* Stored entries
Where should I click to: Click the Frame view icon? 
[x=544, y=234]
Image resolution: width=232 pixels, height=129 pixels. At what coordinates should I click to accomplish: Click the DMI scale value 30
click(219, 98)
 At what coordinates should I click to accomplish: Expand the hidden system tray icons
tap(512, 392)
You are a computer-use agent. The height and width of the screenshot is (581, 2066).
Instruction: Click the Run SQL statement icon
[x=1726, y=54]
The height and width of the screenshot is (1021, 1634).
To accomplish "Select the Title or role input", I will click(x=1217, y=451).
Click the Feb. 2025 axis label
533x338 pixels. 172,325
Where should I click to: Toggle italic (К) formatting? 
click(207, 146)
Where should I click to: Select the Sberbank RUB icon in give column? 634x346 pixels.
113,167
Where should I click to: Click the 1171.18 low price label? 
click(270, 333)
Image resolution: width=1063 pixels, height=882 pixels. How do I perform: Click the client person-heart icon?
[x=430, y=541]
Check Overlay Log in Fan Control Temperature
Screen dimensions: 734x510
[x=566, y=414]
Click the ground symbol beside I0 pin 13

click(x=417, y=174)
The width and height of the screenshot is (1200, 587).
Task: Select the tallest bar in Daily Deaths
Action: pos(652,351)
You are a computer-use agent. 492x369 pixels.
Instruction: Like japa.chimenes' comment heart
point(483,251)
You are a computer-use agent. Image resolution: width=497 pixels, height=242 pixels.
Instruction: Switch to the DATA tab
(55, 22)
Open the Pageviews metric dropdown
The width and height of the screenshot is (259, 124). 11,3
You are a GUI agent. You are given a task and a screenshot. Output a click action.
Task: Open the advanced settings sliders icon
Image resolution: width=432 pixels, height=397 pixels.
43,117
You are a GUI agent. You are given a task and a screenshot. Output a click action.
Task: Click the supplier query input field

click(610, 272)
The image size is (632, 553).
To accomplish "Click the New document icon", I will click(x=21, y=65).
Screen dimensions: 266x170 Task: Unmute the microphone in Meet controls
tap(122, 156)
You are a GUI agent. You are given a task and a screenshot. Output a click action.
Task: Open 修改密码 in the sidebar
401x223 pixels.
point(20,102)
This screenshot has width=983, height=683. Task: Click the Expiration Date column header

* PROMPT
Please rewrite all of the rows above as a numbered list, leaving out the blank lines.

* EXPECTED ANSWER
1. Where should I click to: Click the Frame view icon? 
2. [x=544, y=234]
3. Image resolution: width=232 pixels, height=129 pixels. At what coordinates should I click to accomplish: Click the DMI scale value 30
4. click(219, 98)
5.  At what coordinates should I click to accomplish: Expand the hidden system tray icons
6. tap(512, 392)
7. You are a computer-use agent. The height and width of the screenshot is (581, 2066).
8. Instruction: Click the Run SQL statement icon
9. [x=1726, y=54]
10. The height and width of the screenshot is (1021, 1634).
11. To accomplish "Select the Title or role input", I will click(x=1217, y=451).
12. Click the Feb. 2025 axis label
13. 533x338 pixels. 172,325
14. Where should I click to: Toggle italic (К) formatting? 
15. click(207, 146)
16. Where should I click to: Select the Sberbank RUB icon in give column? 634x346 pixels.
17. 113,167
18. Where should I click to: Click the 1171.18 low price label? 
19. click(270, 333)
20. Image resolution: width=1063 pixels, height=882 pixels. How do I perform: Click the client person-heart icon?
21. [x=430, y=541]
22. Check Overlay Log in Fan Control Temperature
23. Screen dimensions: 734x510
24. [x=566, y=414]
25. Click the ground symbol beside I0 pin 13
26. click(x=417, y=174)
27. The width and height of the screenshot is (1200, 587).
28. Task: Select the tallest bar in Daily Deaths
29. Action: pos(652,351)
30. You are a computer-use agent. 492x369 pixels.
31. Instruction: Like japa.chimenes' comment heart
32. point(483,251)
33. You are a computer-use agent. Image resolution: width=497 pixels, height=242 pixels.
34. Instruction: Switch to the DATA tab
35. (55, 22)
36. Open the Pageviews metric dropdown
37. The width and height of the screenshot is (259, 124). 11,3
38. You are a GUI agent. You are given a task and a screenshot. Output a click action.
39. Task: Open the advanced settings sliders icon
40. Image resolution: width=432 pixels, height=397 pixels.
41. 43,117
42. You are a GUI agent. You are given a task and a screenshot. Output a click action.
43. Task: Click the supplier query input field
44. click(610, 272)
45. The image size is (632, 553).
46. To accomplish "Click the New document icon", I will click(x=21, y=65).
47. Screen dimensions: 266x170 Task: Unmute the microphone in Meet controls
48. tap(122, 156)
49. You are a GUI agent. You are given a task and a screenshot. Output a click action.
50. Task: Open 修改密码 in the sidebar
51. 401x223 pixels.
52. point(20,102)
53. This screenshot has width=983, height=683. Task: Click the Expiration Date column header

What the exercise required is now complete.